_Problem to work on_. Set down every line from the one with "This screenshot has height=701, width=1568." to the end of the entries, both ends included, exactly as it reads and without pictures.

━━━━━ Data extract

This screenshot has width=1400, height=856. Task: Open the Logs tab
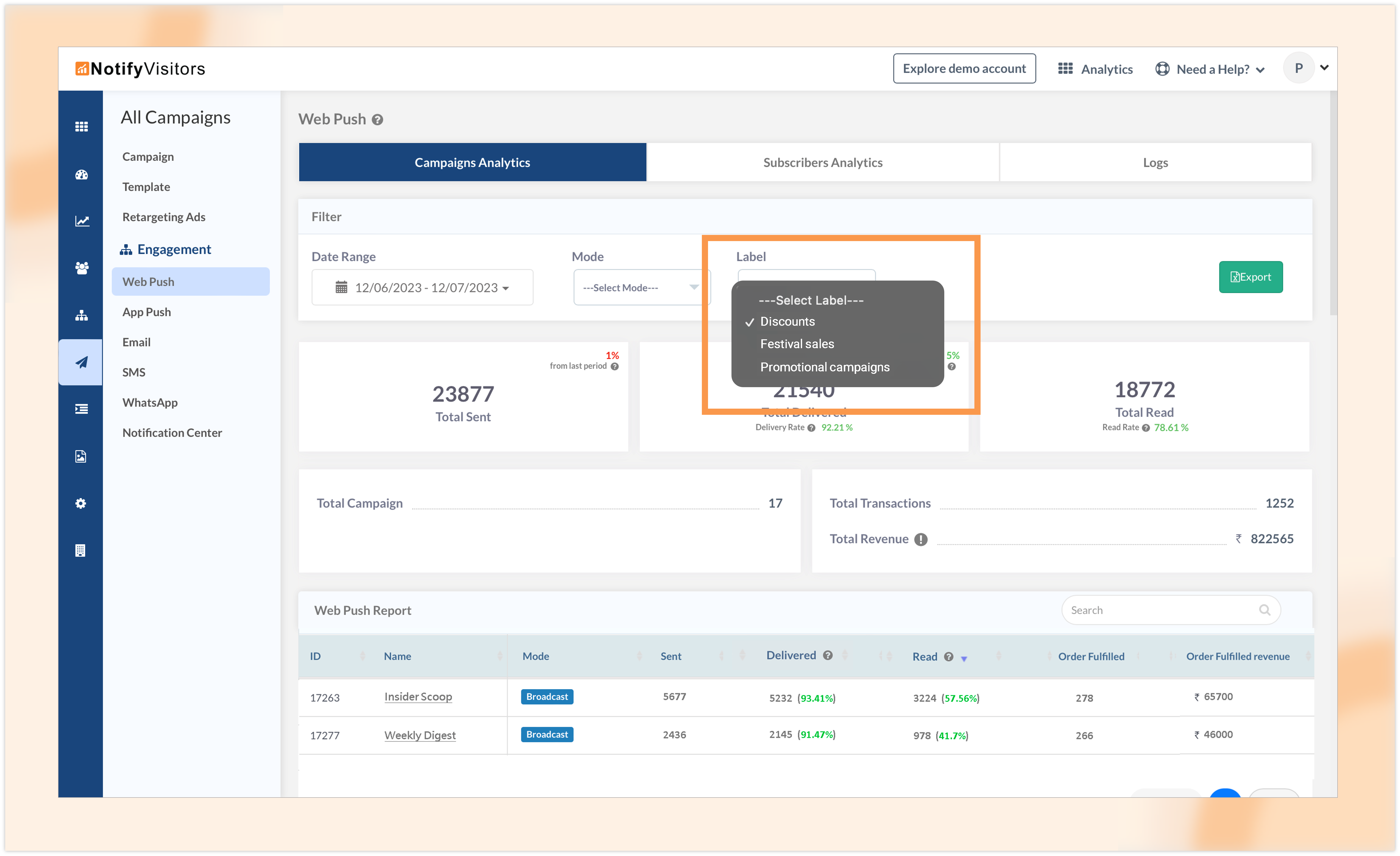1155,162
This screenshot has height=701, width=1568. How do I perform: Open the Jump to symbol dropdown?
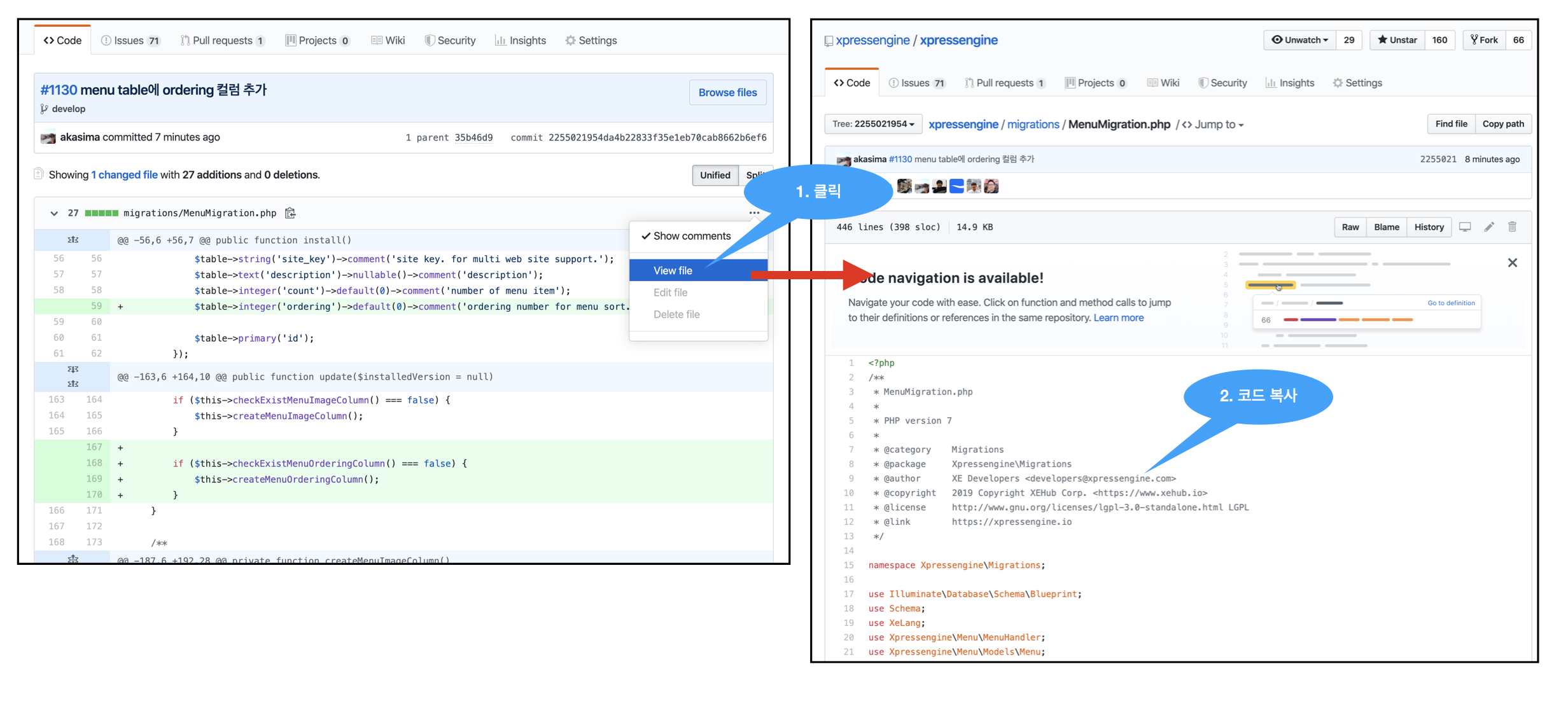pyautogui.click(x=1213, y=125)

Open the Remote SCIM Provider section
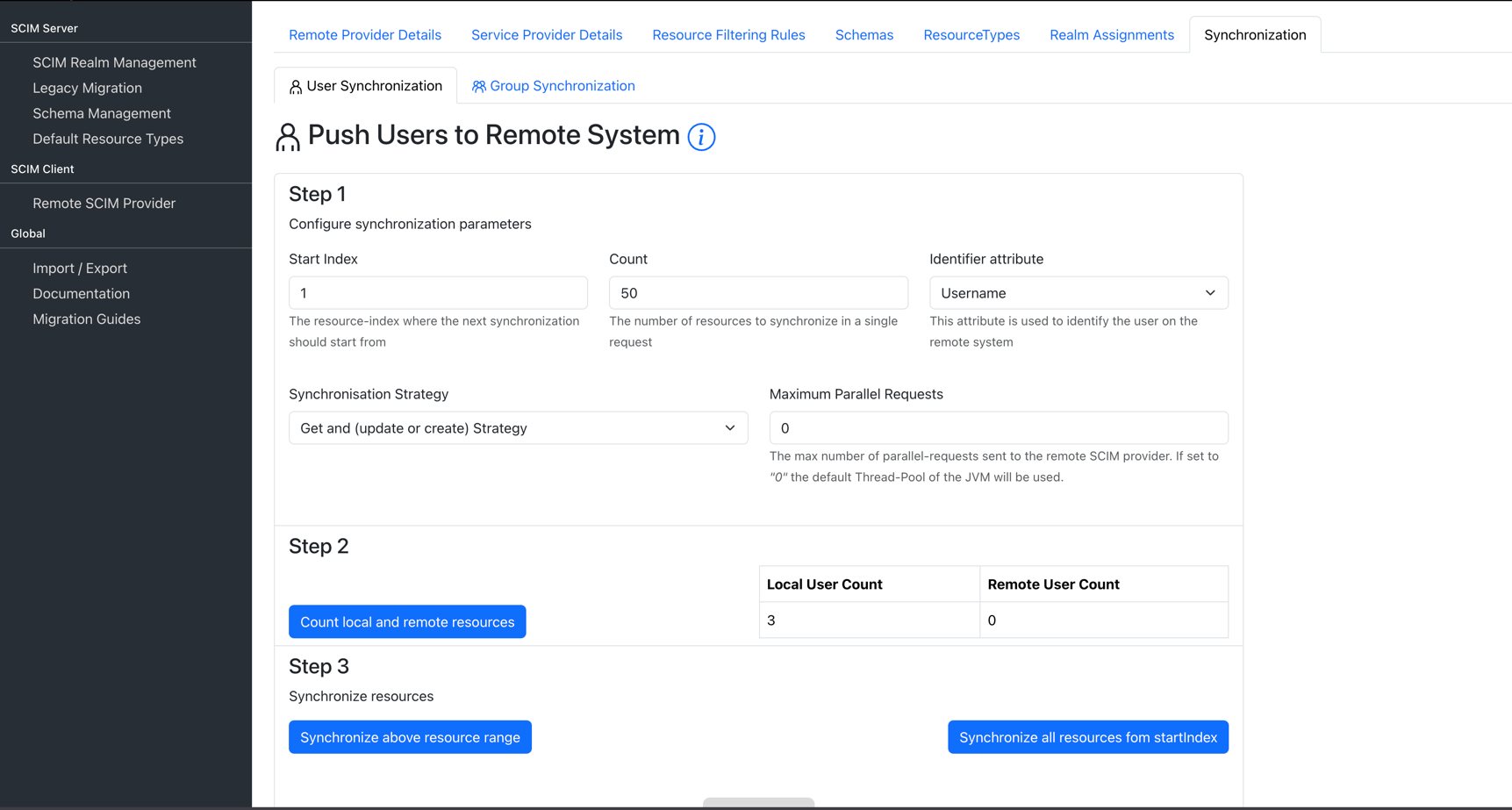click(104, 203)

━━━━━━━━━━

_Task result_.
This screenshot has height=701, width=1568. How do I perform: Open the Jump to symbol dropdown?
pyautogui.click(x=1213, y=125)

Open the Remote SCIM Provider section
click(104, 203)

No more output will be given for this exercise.